▶ Extrait du document

Il est donc d'autant plus urgent de donner une expression concrète à l'engagement des Nations Unies en faveur des droits de l'homme.

Pendant plusieurs décennies, les activités de l'ONU dans le domaine des droits de l'homme ont surtout consisté à poser des normes et des règles. Dans l'ensemble, ce travail a abouti.

Au cours des années 90, on est passé du normatif à l'application concrète. Nous sommes actuellement à l'oeuvre dans plus de 10 pays répartis sur quatre continents. Des spécialistes des droits de l'homme accompagnent souvent les opérations de maintien de la paix. Nous fournissons des services consultatifs destinés à renforcer le pouvoir judiciaire. Des rapporteurs spéciaux enquêtent sur la torture, le travail des enfants, la prostitution enfantine, l'intolérance religieuse et la violence à l'égard des femmes.

Je suis fier d'annoncer que le personnel de l'ONU au service des droits de l'homme est désormais plus nombreux sur le terrain qu'au Siège.

▶ Extrait des données
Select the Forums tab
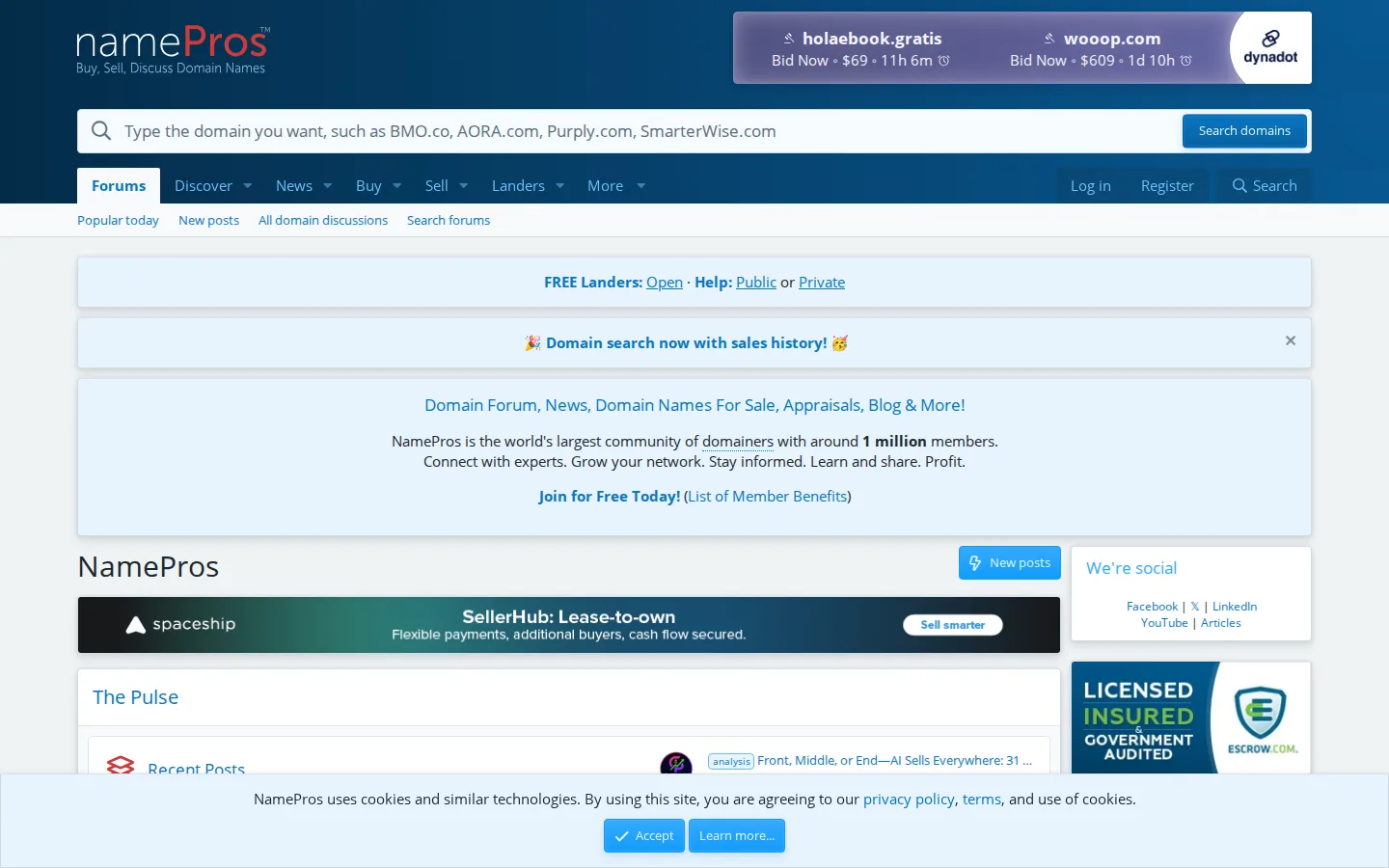1389x868 pixels. click(119, 186)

▶ Énoncé du problème
Rédigez la suite du texte sur l'action de l'ONU en faveur des droits de l'homme, à partir de sa dernière phrase.

▶ Résultat de l'exercice
Enfin, l'ONU est une autorité mondiale dans le domaine des droits de l'homme. Je suis ravi que Mme Robinson, ancienne présidente de l'Irlande, soit devenue notre Haut Commissaire aux droits de l'homme. Sa personnalité unique, qui allie autorité, détermination et sensibilité, faisait d'elle une candidate toute désignée pour ce poste.

Les questions de démocratisation et de bonne gestion des affaires publiques vont de pair avec celles des droits de l'homme. On tend de plus en plus à poser en principe de par le monde que les coups d'état militaires perpétrés par des juntes autoproclamées contre des gouvernements élus ne sont tout simplement pas acceptables. Le Conseil de sécurité a imposé récemment des sanctions à l'encontre des dirigeants du Sierra Leone, appuyant ainsi la ferme position adoptée par la région et par l'Organisation de l'unité africaine.

Le vent de démocratisation qui souffle sur la planète a apporté à l'ONU un nombre sans précédent de demandes d'assistance électorale : pas moins de 80 au cours des cinq dernières années. L'Organisation aide des équipes d'observateurs internationaux à évaluer la légitimité d'un processus électoral et de son résultat. Dans plusieurs pays elle guide, contrôle, et parfois même, organise des élections.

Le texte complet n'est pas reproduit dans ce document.